Collecting great photographs requires an understanding of multiple factors. Condition quality obviously plays an instrumental role in the current and future value of each acquired print.
Honor your preference of learning from the past to create the future with a poignant modern photograph printed from the original source or a vintage print developed at the time of the negative. The beauty of the modern print is that the history of the print is readily available to the collector; it is in excellent condition; the printer is known as well as the medium and the number of prints available.
But, sometimes, a vintage print surfaces of the same negative or time that gives a different perspective to the moment. Vintage photographs, especially those from the great photojournalists of the Twentieth Century, allow the collector a glimpse into the historical significance attached to each photograph.
Cracks, loss of emulsion, stains, all show that these may have been ‘working’ prints for the great publications of our times. Some vintage prints of this genre also document the use of the photographs on the verso – so much so that a time line can be created for the individual photograph.

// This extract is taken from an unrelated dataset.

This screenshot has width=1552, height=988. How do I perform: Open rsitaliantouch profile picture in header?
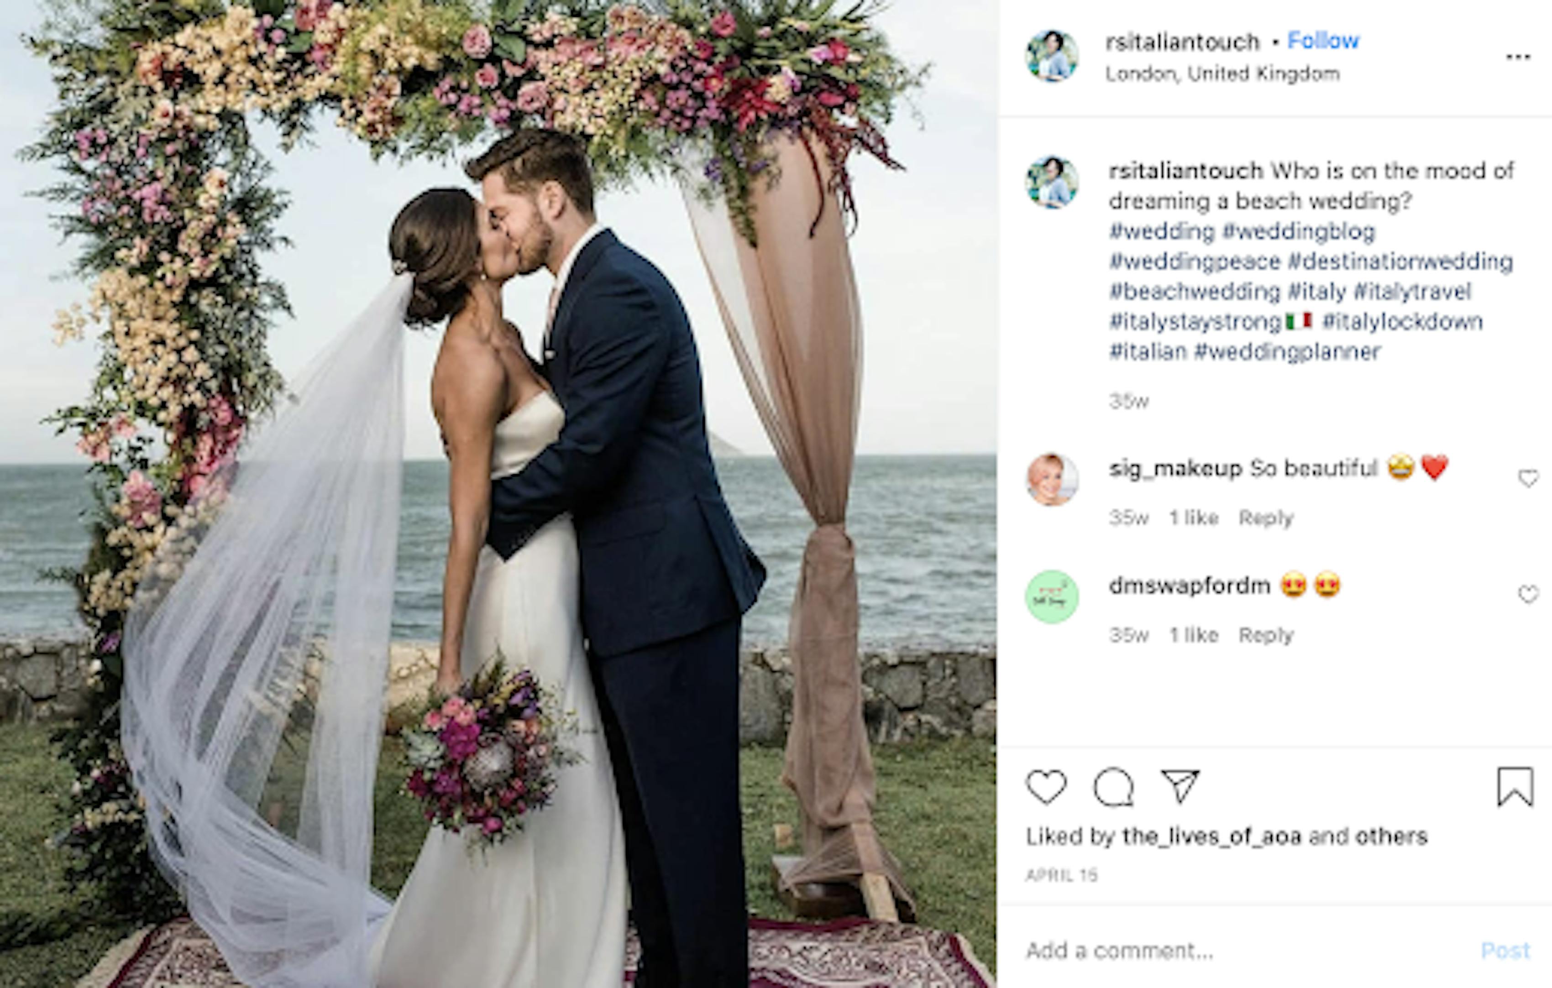[1052, 56]
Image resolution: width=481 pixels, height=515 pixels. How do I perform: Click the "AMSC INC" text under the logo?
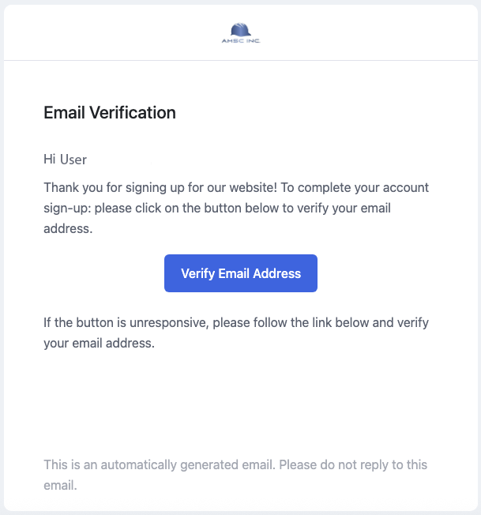pyautogui.click(x=241, y=41)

Years ago, editors, creative directors, assignment editors most certainly sat around an assignment desk ‘mocking up’ a story with columns of type and photographs laid in place for a daily newspaper, a weekly magazine or a periodical. In many cases, those days are memories. A vintage photograph can and maybe should help you to recreate this moment in time. So all the ‘condition’ issues of a vintage photograph might just lead you to a great understanding of the historical importance of what is held in your hand.